Yeah that's a little too rich for my blood, how much of Eheim Ehfimech are you planning on putting in, I actually may have some old similar looking Eheim macaronis from a 10 year old 2217 Eheim I'm not using.

I wasn't really considering hooking it up because I thought perhaps it would be overkill plus I'm not sure how easy it is to attach an Eheim canister filer to the BioCube, but pehaps I'll toss the ceramic macaronis from the filter in there. 
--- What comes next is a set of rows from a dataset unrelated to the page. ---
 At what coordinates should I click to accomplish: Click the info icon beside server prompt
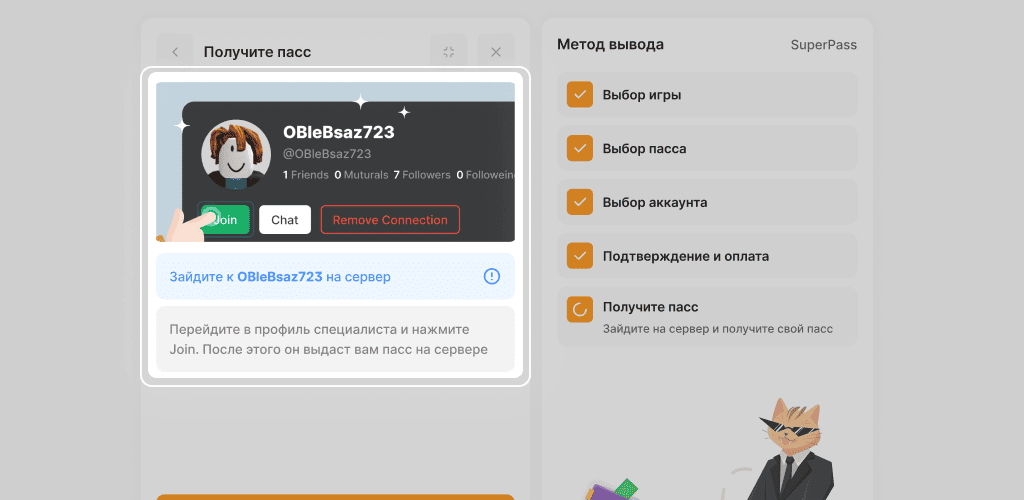[x=491, y=276]
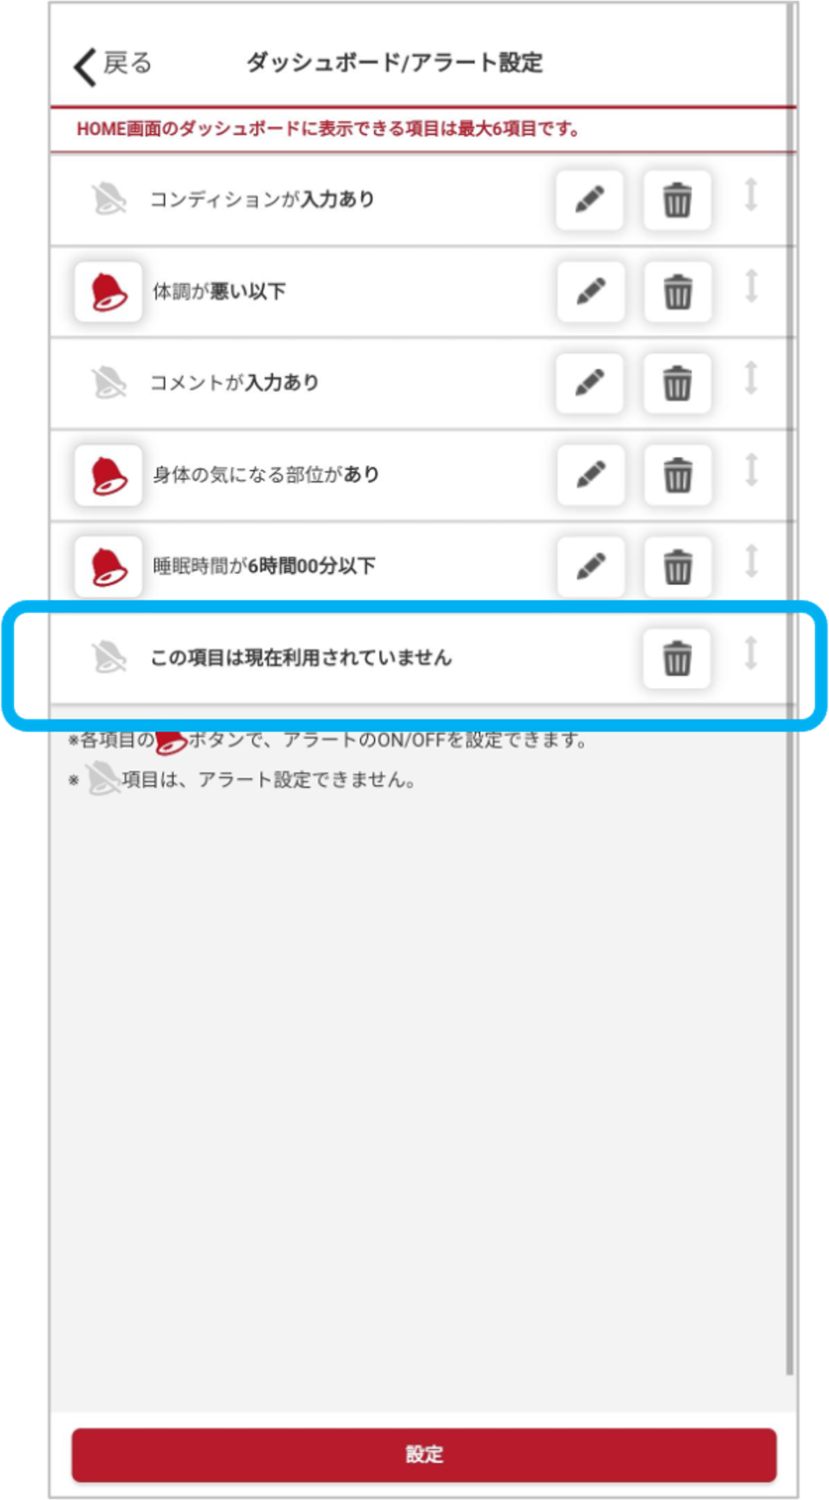Viewport: 829px width, 1500px height.
Task: Delete the コメントが入力あり item
Action: (677, 383)
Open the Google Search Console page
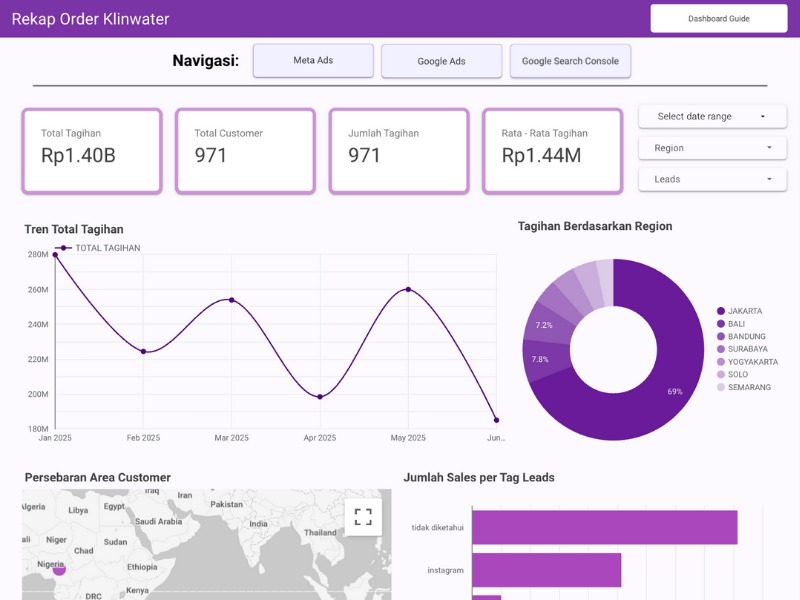This screenshot has height=600, width=800. coord(570,61)
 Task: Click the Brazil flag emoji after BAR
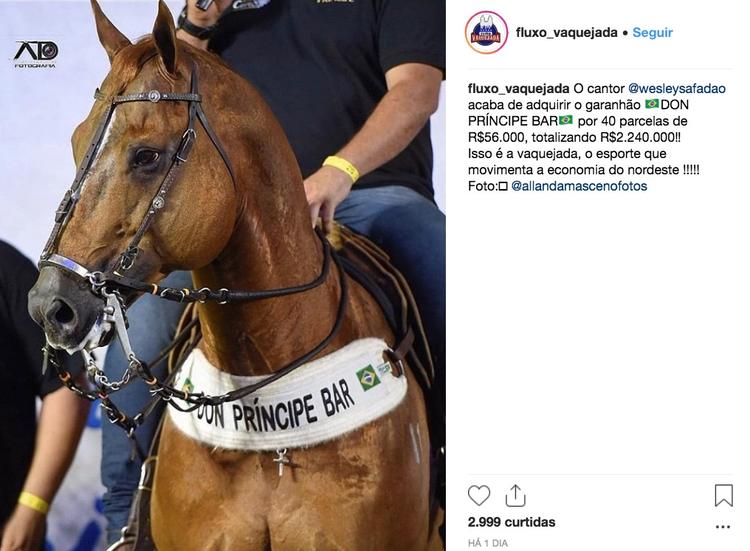(565, 120)
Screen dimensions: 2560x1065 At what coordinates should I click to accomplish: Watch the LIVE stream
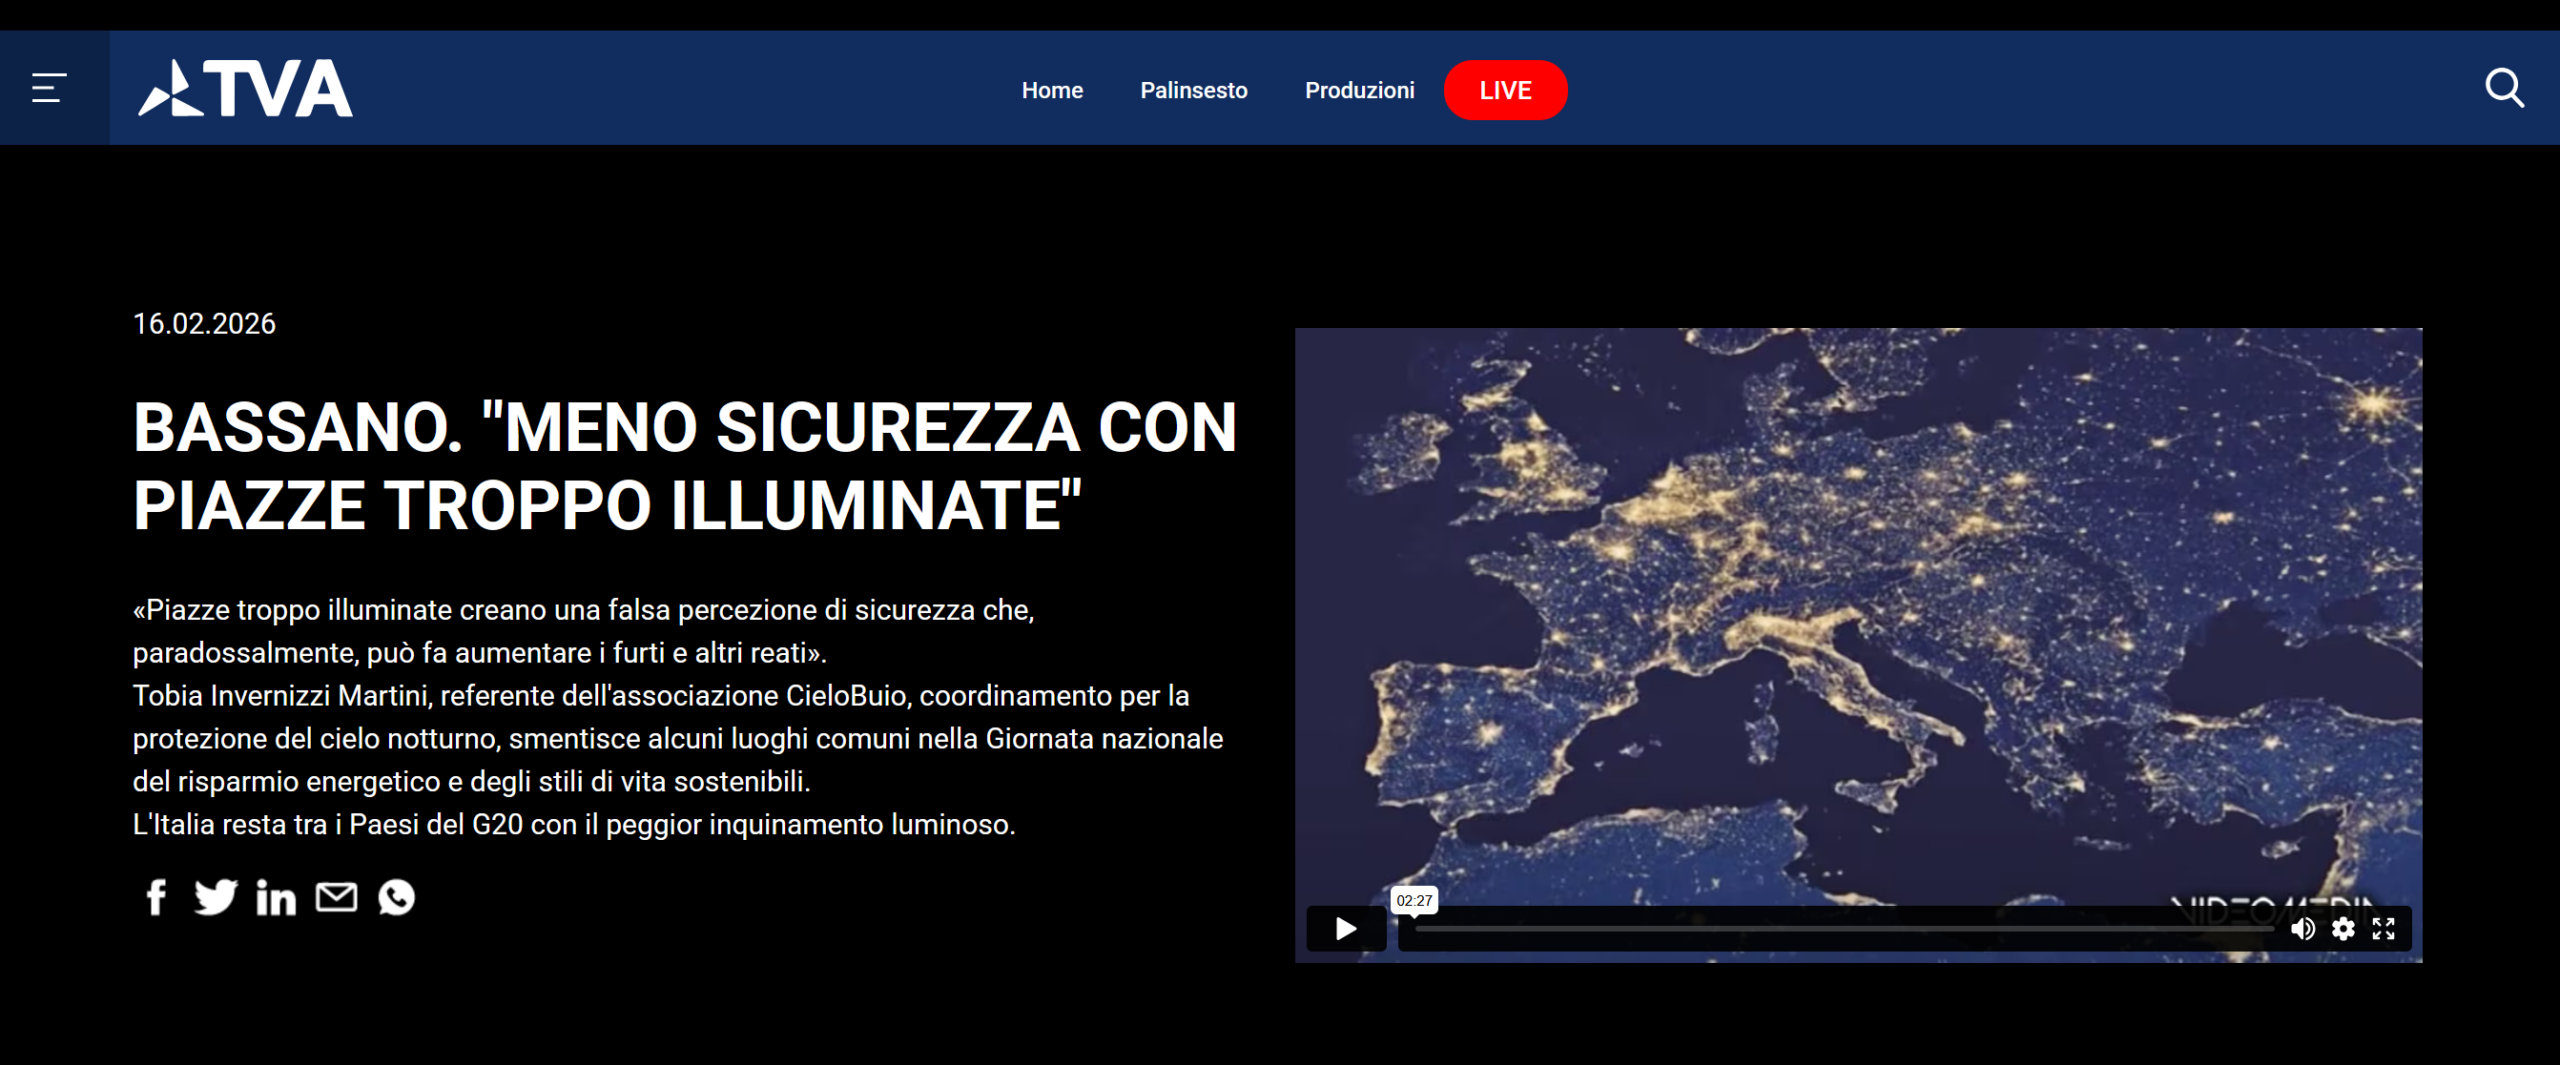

Are you supposed to put them in the middle section of the BioCube? I wonder if its a problem using old filter media.


----------



## kcrossley (Feb 22, 2010)

I was told you are suppose to replace the bioballs in the middle with the Eheim stuff. I would think old filter media would be safe, but you may want to sterlize it with either vinegar or hydrogen peroxide first. http://www.angelfish.net/VBulletin/showthread.php?t=16419&highlight=h2o2

Perhaps some more experienced aquarist can chime in?


----------



## kcrossley (Feb 22, 2010)

Craigthor said:


> Actually Eheim SubStrat Pro is better tehn the Ehfi-Mech. I run the Pro in both of my canisters.
> 
> Craig


Hey Craig, how do you have your filter media layered?


----------